SoFunction
Updated on 2024-11-19

The use of tqdm in python, for two different cases under for and while problem

python tqdm use, for two different cases under for and while

Using tqdm in while,for

About "while:"

使用while

About "for:"

使用for

reach a verdict

Progress bars appear in different forms

Three ways to draw a progress bar with tqdm

Introduction to tqdm

tqdm is a python progress bar library that adds a progress message to long Python loops.

3 ways to use

(range)-Automatic update

import time
from tqdm import range
# Automatic updates
for i in tqdm(range(10)): # A total of 10 progress bar updates are possible
    time. Sleep(0.5) # Interval between each update0.5s

range(10) means that the progress bar here can be updated 10 times, and since this is an automatic update here, one loop will update the progress bar by 1, with an interval of 0.5s between each update.

()-Automatic update

import time
from tqdm import trange
for i in trange(10):
    (0.5)

This one has the same effect as method 1.

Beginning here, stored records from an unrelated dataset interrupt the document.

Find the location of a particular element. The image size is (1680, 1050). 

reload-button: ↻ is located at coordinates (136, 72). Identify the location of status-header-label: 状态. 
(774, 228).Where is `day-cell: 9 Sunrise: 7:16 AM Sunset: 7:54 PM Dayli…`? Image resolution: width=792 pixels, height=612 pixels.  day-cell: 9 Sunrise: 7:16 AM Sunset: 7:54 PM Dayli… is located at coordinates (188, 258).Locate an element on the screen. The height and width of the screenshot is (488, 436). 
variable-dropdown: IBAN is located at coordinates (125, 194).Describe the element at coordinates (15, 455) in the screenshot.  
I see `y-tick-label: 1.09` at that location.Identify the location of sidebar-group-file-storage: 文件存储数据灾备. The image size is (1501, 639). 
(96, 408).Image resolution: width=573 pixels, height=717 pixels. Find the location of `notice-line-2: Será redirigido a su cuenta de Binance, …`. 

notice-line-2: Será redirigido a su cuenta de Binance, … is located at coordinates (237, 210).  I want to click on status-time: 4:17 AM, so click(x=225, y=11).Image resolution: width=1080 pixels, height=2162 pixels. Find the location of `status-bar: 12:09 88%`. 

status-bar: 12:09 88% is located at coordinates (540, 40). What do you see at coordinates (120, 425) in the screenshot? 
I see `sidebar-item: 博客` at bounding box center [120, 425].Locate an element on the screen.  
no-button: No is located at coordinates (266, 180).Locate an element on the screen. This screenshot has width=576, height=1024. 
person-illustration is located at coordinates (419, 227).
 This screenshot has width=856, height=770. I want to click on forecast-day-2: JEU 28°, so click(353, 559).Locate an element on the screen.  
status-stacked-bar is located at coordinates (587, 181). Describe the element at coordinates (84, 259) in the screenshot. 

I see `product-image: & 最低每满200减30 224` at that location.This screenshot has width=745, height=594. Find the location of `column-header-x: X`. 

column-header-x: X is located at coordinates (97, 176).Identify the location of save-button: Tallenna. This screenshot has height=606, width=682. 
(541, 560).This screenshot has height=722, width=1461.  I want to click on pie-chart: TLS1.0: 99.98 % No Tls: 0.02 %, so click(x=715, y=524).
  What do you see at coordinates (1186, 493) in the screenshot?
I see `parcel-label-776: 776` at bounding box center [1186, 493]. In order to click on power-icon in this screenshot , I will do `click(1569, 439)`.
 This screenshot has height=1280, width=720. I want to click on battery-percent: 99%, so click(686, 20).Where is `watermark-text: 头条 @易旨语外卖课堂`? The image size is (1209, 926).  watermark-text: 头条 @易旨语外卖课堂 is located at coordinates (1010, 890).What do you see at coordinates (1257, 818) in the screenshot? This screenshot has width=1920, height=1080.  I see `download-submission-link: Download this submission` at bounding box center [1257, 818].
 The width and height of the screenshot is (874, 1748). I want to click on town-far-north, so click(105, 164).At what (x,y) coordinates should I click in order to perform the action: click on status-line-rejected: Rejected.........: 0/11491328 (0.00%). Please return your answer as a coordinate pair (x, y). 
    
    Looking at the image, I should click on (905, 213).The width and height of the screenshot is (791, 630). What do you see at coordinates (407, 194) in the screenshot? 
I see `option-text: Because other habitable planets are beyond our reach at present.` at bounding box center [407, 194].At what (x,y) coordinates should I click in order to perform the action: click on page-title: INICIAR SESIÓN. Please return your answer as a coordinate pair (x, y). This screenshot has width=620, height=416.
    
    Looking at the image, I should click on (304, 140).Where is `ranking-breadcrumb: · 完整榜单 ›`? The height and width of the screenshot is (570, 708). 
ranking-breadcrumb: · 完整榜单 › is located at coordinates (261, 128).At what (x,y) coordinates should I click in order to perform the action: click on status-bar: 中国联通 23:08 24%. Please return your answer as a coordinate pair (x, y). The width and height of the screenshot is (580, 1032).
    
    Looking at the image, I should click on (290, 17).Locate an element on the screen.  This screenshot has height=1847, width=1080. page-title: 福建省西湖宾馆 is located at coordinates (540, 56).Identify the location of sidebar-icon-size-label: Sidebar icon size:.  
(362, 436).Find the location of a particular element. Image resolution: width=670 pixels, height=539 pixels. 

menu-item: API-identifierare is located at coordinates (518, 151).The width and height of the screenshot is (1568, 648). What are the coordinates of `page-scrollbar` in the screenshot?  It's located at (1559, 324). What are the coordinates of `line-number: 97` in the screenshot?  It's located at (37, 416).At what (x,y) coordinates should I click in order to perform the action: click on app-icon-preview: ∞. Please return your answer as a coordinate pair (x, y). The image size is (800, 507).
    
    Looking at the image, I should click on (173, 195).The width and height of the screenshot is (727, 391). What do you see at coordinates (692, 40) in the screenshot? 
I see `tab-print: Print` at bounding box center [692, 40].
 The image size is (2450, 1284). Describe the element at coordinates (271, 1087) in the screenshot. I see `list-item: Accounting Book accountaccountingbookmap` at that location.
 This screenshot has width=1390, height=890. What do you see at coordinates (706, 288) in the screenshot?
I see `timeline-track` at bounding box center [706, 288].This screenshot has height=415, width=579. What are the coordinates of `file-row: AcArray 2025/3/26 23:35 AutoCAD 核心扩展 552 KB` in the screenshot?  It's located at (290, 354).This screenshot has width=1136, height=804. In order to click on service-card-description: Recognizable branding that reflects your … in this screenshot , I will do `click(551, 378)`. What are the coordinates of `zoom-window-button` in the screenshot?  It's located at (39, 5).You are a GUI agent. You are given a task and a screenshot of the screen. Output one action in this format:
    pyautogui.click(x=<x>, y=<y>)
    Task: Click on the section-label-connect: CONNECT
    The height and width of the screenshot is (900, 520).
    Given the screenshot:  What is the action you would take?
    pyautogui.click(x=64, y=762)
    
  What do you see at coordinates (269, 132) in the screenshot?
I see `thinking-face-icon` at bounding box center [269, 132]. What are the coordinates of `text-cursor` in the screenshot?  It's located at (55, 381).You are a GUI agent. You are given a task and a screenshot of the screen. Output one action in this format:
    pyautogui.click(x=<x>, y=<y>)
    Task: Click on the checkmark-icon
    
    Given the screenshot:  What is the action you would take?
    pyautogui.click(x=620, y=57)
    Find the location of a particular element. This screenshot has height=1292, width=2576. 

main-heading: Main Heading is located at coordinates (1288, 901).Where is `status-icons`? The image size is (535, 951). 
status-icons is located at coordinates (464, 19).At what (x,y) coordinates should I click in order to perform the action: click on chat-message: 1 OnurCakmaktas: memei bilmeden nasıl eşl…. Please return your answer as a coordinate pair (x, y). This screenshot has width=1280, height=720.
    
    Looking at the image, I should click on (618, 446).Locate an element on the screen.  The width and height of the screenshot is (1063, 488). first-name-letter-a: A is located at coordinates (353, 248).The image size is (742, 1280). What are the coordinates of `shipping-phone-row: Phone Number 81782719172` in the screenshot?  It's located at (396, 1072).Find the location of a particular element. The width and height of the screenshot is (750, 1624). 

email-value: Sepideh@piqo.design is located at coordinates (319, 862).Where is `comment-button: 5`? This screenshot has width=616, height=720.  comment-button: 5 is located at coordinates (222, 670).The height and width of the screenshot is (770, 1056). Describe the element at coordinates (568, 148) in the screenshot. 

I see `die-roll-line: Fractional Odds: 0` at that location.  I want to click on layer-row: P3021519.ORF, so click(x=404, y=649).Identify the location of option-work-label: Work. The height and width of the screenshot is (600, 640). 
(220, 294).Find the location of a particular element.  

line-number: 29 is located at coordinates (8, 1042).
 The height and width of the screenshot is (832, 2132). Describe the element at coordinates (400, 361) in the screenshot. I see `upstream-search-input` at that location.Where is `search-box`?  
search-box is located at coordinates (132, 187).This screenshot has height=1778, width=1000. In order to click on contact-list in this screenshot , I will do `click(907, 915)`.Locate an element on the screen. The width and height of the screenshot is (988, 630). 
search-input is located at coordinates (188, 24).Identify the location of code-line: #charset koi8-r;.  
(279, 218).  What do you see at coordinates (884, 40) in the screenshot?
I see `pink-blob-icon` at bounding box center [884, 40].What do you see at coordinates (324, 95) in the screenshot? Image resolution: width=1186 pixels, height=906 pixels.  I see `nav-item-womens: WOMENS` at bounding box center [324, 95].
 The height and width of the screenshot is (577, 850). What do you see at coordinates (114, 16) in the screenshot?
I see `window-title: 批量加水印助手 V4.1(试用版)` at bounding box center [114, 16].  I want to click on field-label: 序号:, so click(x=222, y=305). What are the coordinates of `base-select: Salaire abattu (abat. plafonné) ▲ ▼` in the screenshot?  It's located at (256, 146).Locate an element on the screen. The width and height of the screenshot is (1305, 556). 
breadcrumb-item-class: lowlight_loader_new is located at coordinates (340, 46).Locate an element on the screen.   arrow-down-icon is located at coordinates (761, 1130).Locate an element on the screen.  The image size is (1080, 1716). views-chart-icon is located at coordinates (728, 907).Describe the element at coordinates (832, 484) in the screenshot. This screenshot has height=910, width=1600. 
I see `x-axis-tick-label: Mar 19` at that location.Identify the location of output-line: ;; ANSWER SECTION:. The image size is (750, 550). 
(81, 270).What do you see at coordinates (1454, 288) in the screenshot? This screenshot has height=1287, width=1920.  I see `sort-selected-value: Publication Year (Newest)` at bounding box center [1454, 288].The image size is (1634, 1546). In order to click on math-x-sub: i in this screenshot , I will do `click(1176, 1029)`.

3. Manual control of updates

from tqdm import tqdm
# With a with statement, the progress bar closes automatically when it's finished
with tqdm(total=10) as pbar:
    for i in range(10):
        time. Sleep(0.5)
        (1)
# Variables are created externally and manually closed at the end of the progress
phar = tqdm(total=100)
for i in range(100):
    (0.1)
    (1)
()

Here.total=10means that the progress bar here can be updated ten times, and since this is a manual update, you need to use the update() method.update(1) means update progress 1 at a time., with an interval of 0.5s between each update.

Application Examples

As an example of the use of method 3 in the code in question, the code could be written like this:

# Start training
for epoch in range(num_epochs):
    train_l_sum, train_acc_sum, n, start = 0.0, 0.0, 0, time. Time()
    with tqdm(total=468, desc="Epoch: %d" % epoch) as pbar:
        for idx, (X, y) in enumerate(train_iter, 0):
            X = (device)
            y = (device)
            y_hat = net(X)
            l = loss(y_hat, y).sum()
            optimizer.zero_grad()
            ()
            optimizer. Step()
            train_l_sum += ()
            train_acc_sum += (y_hat.argmax(dim=1) == y).float().sum().item()
            n += [0]
            (1) # One update of progress 1
        test_acc = evaluate_accuracy(test_iter, net)
        # Display relevant information on the progress bar
        pbar.set_postfix({
            'loss': '%.4f' % (train_l_sum / n),
            'train acc': '%.3f' % (train_acc_sum / n),
            'test acc': '%.3f' % test_acc ,
            'time': '%.1f time. () - start)
        })

summarize

The above is a personal experience, I hope it can give you a reference, and I hope you can support me more.